Data for this exercise:

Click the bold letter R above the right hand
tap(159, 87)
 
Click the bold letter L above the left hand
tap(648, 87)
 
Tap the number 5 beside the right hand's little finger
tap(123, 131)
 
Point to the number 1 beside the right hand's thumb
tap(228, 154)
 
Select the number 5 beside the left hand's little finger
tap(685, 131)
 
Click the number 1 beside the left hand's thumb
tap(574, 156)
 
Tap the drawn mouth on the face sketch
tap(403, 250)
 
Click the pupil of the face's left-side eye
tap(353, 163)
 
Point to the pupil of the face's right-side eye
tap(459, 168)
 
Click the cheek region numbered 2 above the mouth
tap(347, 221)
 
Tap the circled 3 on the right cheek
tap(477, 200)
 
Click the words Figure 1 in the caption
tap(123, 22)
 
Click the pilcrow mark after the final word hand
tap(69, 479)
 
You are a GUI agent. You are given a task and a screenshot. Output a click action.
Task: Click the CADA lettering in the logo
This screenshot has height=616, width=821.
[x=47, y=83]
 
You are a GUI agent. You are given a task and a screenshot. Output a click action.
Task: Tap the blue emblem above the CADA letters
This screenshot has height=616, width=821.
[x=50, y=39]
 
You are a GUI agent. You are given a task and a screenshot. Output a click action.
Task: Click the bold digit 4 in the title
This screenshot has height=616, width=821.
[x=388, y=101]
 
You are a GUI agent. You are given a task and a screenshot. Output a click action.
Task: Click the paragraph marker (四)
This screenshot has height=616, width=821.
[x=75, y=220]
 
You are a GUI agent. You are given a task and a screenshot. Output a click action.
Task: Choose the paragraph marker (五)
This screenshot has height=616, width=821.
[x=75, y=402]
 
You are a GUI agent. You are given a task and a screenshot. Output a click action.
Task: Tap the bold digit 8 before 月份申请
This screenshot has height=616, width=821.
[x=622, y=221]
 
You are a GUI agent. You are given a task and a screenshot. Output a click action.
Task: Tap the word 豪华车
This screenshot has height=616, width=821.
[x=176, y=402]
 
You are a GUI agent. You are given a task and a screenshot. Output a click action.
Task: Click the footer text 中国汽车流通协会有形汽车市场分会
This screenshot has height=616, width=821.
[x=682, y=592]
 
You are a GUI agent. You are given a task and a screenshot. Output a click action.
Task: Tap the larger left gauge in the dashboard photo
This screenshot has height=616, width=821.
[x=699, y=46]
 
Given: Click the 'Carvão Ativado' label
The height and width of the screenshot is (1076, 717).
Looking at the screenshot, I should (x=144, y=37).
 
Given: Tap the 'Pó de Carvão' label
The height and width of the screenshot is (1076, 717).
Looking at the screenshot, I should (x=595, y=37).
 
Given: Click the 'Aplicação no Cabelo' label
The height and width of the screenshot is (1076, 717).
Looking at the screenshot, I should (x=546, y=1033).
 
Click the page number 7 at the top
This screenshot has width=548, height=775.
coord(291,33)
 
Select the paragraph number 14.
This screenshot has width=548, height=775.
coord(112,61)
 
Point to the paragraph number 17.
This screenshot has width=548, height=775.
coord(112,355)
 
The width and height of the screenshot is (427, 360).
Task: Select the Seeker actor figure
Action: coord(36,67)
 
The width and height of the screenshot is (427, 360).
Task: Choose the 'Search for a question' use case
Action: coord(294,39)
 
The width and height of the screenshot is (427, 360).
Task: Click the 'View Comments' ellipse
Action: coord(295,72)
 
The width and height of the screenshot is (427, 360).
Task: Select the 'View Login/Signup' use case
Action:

Exercise:
Tally the lines in the data above that contain the word "beside" and reply with that number alone.

Reply:
4